Le paiement minimum exigé mensuellement par les compagnies émettrices de cartes de crédit tourne actuellement autour de 2 % du solde. À ce rythme, même en évitant d’y ajouter de nouveaux achats impayés, un consommateur qui a un solde de 10 000 $ sur sa carte de crédit au taux actuel de 19,8 %, mettra — tenez-vous bien — 80 ans et un mois à le rembourser!

Le crédit à la consommation et la loi: mise à jour en vue

CHRONIQUE / Au cours des décennies qui se sont écoulées depuis l’entrée en vigueur des mesures actuelles de la Loi sur la protection du consommateur (LPC), le secteur du crédit à la consommation a été marqué de transformations majeures.

Chemin faisant, la croissance fulgurante du recours au crédit n’a eu d’égal que la complexification et la variété accrue des produits de financement sophistiqués qui sont désormais offerts aux consommateurs.

Bien malin est celui qui en maitrise les concepts et les enjeux lorsque vient le moment de contracter un emprunt, de financer une automobile ou de se munir d’une marge de crédit auprès d’une institution de financement. Une telle évolution du marché du crédit à la consommation appelle nécessairement une mise à jour des mesures afin d’assurer une protection adéquate aux consommateurs.

Projet de loi à l’étude

C’est dans cette perspective qu’un projet de loi a été déposé à l’Assemblée nationale au printemps dernier. Les travaux devant mener à l’adoption de la Loi visant principalement à moderniser des règles relatives au crédit à la consommation et à encadrer les contrats de service de règlement de dettes, les contrats de crédit à coût élevé et les programmes de fidélisation sont amorcés depuis la semaine dernière alors qu’une douzaine de représentants d’organisations diverses ont été entendus.

Les faits saillants

Le projet de loi prévoit une cinquantaine de mesures visant à renforcer la protection des consommateurs et mettre fin aux pratiques qui leur sont les plus préjudiciables.
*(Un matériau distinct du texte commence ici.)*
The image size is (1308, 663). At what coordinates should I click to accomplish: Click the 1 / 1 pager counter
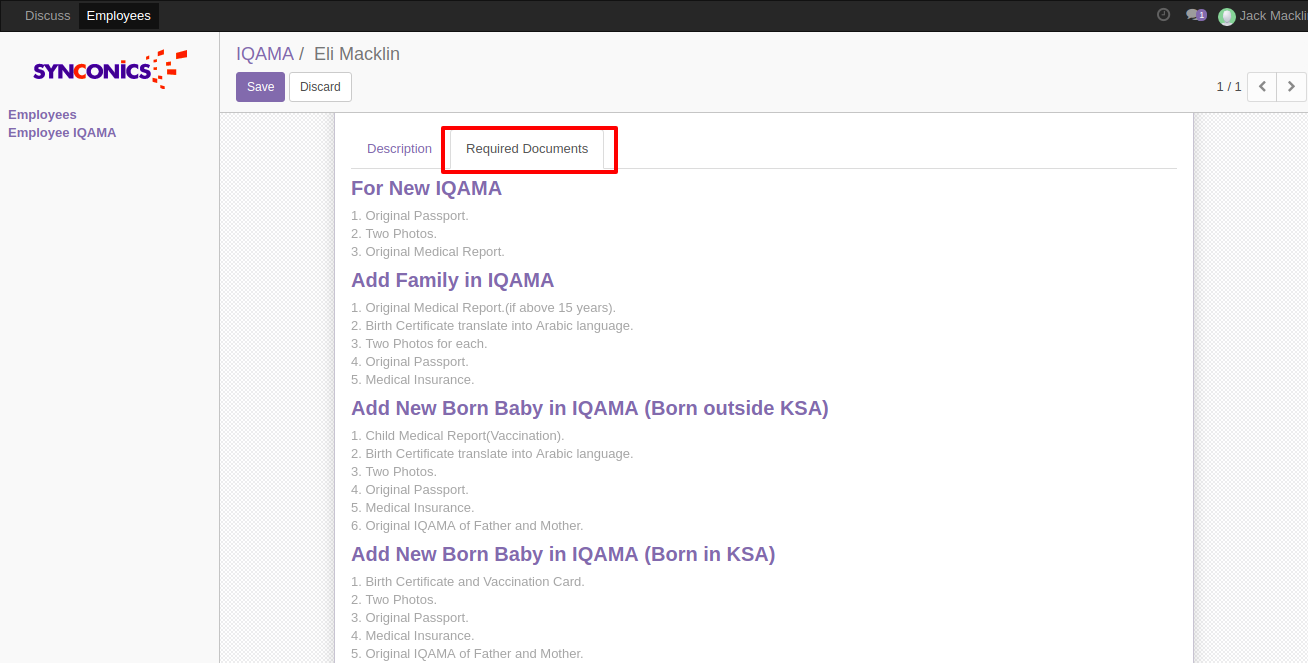[1228, 87]
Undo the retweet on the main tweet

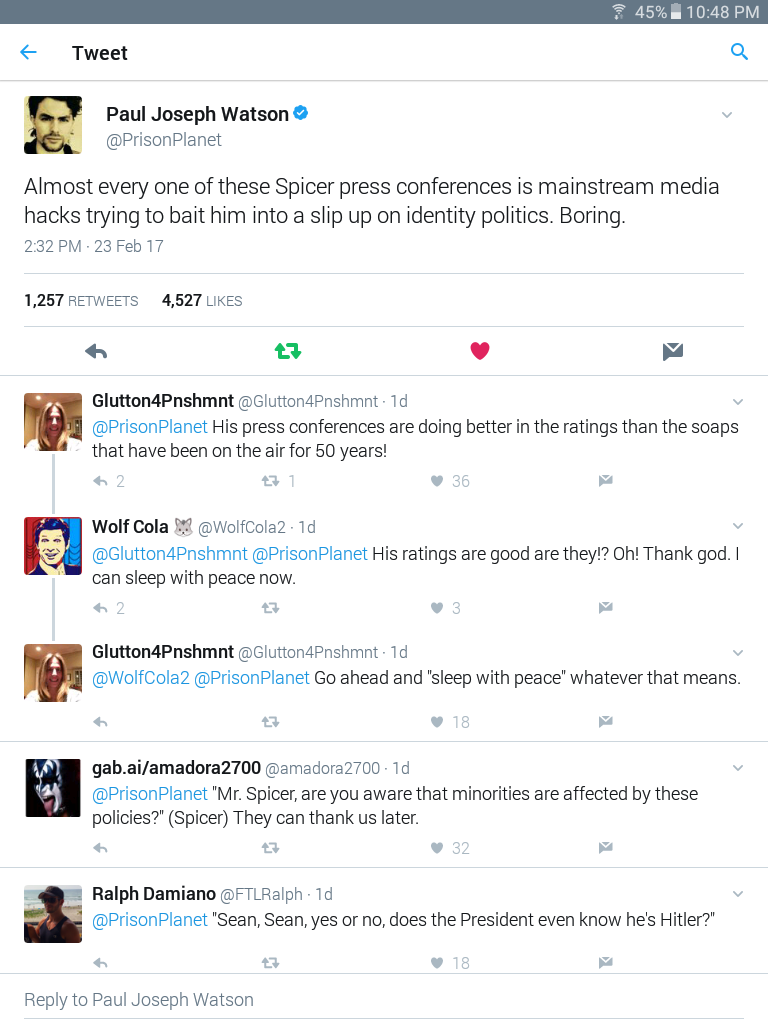(x=288, y=351)
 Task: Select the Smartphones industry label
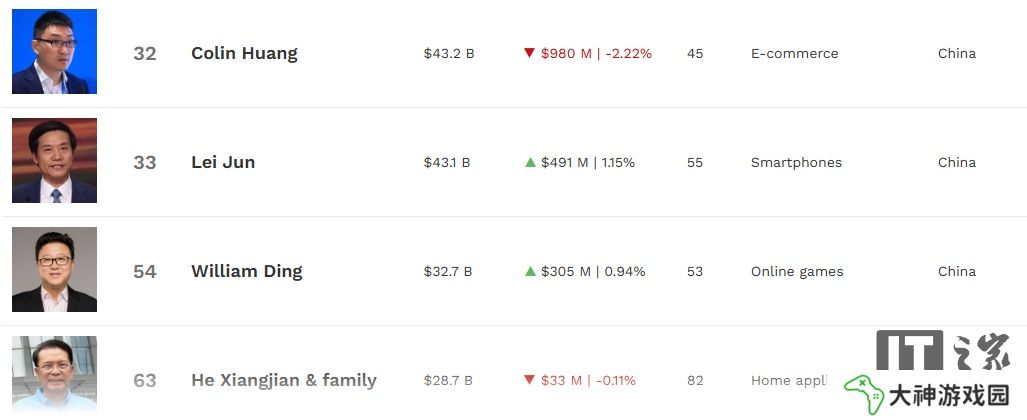[x=796, y=162]
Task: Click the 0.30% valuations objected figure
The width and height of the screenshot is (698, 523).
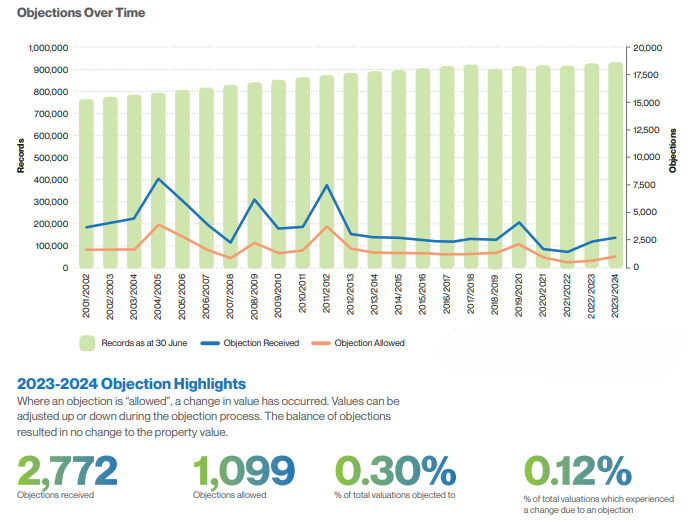Action: 395,468
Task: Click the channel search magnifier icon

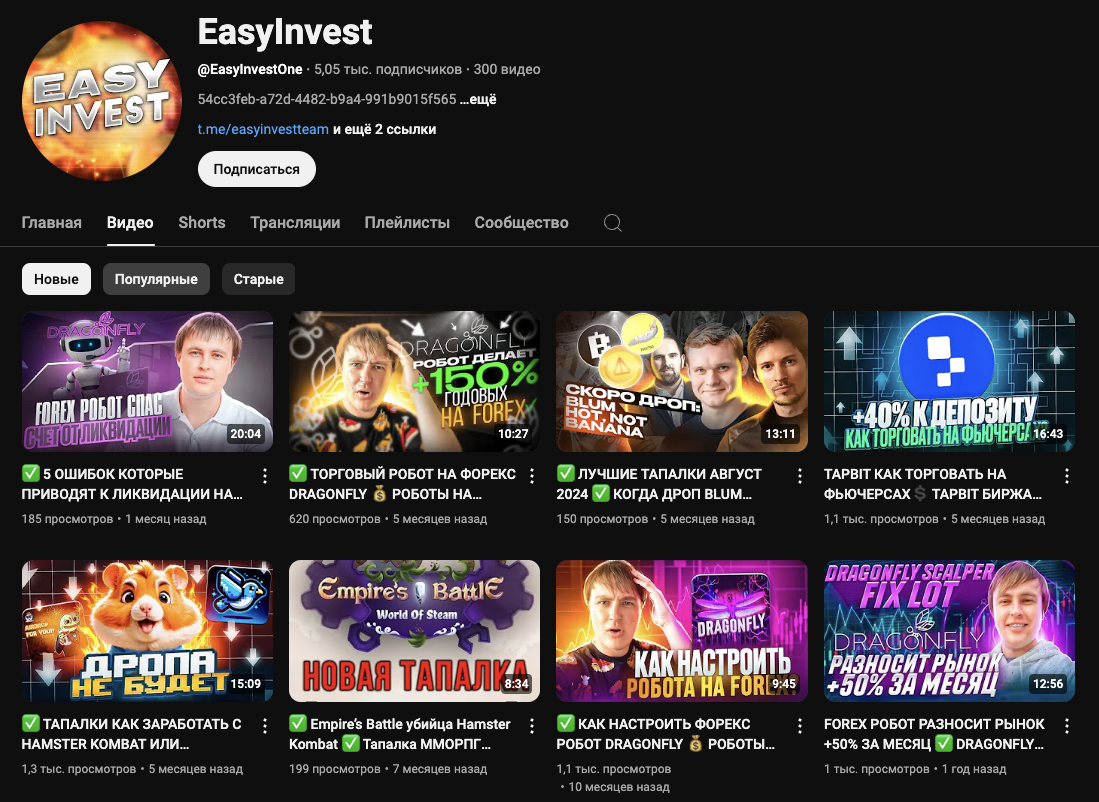Action: [613, 223]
Il propose notamment:

1- d’encadrer les entreprises de règlement de dettes;

2- de resserrer les exigences imposées aux entreprises qui offrent du crédit à coût élevé; 

3- d’obliger un commerçant à évaluer la capacité qu’a le consommateur de rembourser le crédit demandé avant de le lui accorder.;

4- de faire en sorte que le consommateur bénéficie d’une meilleure information en matière de crédit, notamment dans le contenu du formulaire de demande d’une carte de crédit, dans les états de compte de cartes et de marges de crédit ainsi que dans la publicité;

5- d’exiger que le paiement minimum mensuel requis pour une carte de crédit ne puisse être inférieur à 5 % du solde du compte;

Rappelons à cet égard que le paiement minimum exigé mensuellement par les compagnies émettrices de cartes de crédit tourne actuellement autour de 2 % du solde. À ce rythme, même en évitant d’y ajouter de nouveaux achats impayés, un consommateur qui a un solde de 10 000 $ sur sa carte de crédit au taux actuel de 19,8 %, mettra — tenez-vous bien — 80 ans et un mois à le rembourser! D’une autre perspective, le consommateur qui se limite à ne rembourser que le minimum exigé, soit environ 200 $ mensuellement, aura, à terme, remboursé un total de… 45 350 $ (!!).

D’autres mesures

En marge des dispositions relatives au crédit à la consommation, ce projet de loi renferme également des mesures visant d’autres secteurs d’activité. Par exemple, certaines des mesures sont destinées à mieux encadrer les programmes de fidélisation, un domaine dont les tribulations ont récemment soulevé l’ire des consommateurs.

Enfin, d’autres propositions visent à renforcer la protection des consommateurs qui concluent des achats à distance, notamment par Internet, en prolongeant le délai qui leur est imparti pour procéder à l’annulation de l’achat. Cette disposition facilitera grandement la vie des consommateurs friands d’achats en ligne dans l’exercice de leurs droits.

Toutes ces mesures ont été définies au terme de consultations menées de décembre 2015 à avril 2016 auprès de représentants d’une vingtaine d’associations de consommateurs et de commerçants. Les parlementaires ont procédé jeudi dernier à l’étape dite de l’adoption du principe.

La prochaine étape consiste à procéder à l’étude détaillée du projet de loi, article par article, étude au terme de laquelle les parlementaires pourraient adopter le projet de loi dont l’entrée en vigueur sera déterminée ultérieurement. Il sera certes intéressant de suivre l’évolution de ce dossier qui suscite un vif intérêt.

Gary Frost est directeur des services aux consommateurs à l’Office de la protection du consommateur.